Der Kasperl verteidigt seit drei Generationen das wunderbare, unersetzliche Erlebnis des Dabeiseins.
Der Herr aus Hongkong, der zur Aufbringung der nötigen 100.000 Euro die Portokassa bemühen wollte, wird den Kasperl nicht bekommen: Die Fraktionen des Wiener Gemeinderats überbieten einander in Rettungsbereitschaft, und bundesseitig kam dem amtierenden Kunstminister Blümel sein Vorgänger Drozda um einen halben Tag zuvor. Auch Bernhard Paul vom Circus Roncalli würde gern zugreifen. Was ist geschehen?

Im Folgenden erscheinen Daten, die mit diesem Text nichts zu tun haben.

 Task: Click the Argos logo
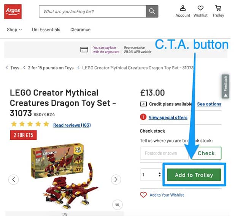coord(13,11)
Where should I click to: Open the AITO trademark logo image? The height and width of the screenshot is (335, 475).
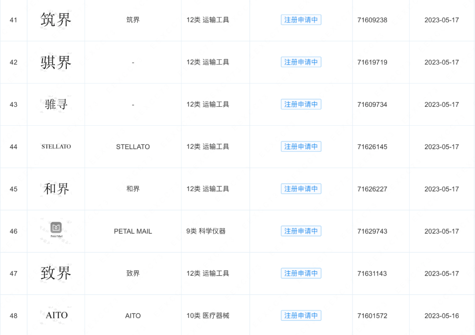point(56,315)
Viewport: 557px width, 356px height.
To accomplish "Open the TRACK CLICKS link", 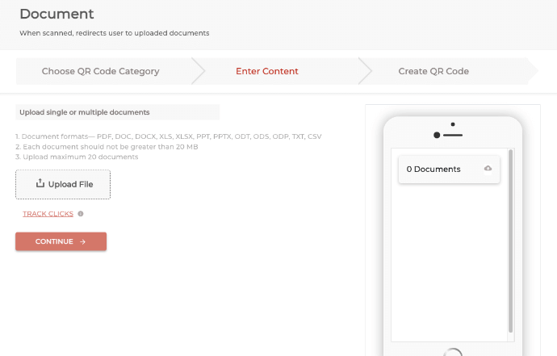I will [48, 214].
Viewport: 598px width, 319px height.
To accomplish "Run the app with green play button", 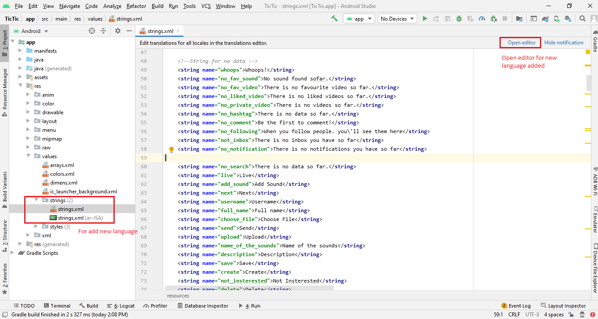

Der Betreiber der Urania-Puppenbühne hat seinen Ruhestand angekündigt. Nachfolger habe er keinen gefunden, der ihm den ungeheuren Bestand an Puppen und Kulissen, Geschichten und Geheimnissen, Glück und Atemlosigkeit ablösen wollte. Das Problem stellt sich dem Theaterdirektor Manfred Müller jetzt nicht mehr: Sogar in Internet-Foren, in denen sonst mehrheitlich die Einstellung sämtlicher kulturfördernder Maßnahmen verlangt wird, mahnt man Rettungsmaßnahmen an. Und das ist gut so: ein Zeichen des Überlebenswillens zu Zeiten, in denen man kleine Kinder mit Tablets zwangsbemustern will; in denen die Lehrpläne "entrümpelt" werden sollen, um "digitalen Inhalten" Platz zu machen. So, als wären Literatur, Theater, Musik, Zeichnen nicht schon nachhaltig genug zum Gerümpel erklärt. Der Kasperl verteidigt seit drei Generationen das wunderbare, unersetzliche Erlebnis des Dabeiseins. Die Interessen von Herz und Hirn, von Courage und Eigensinn. Er lebe ewig.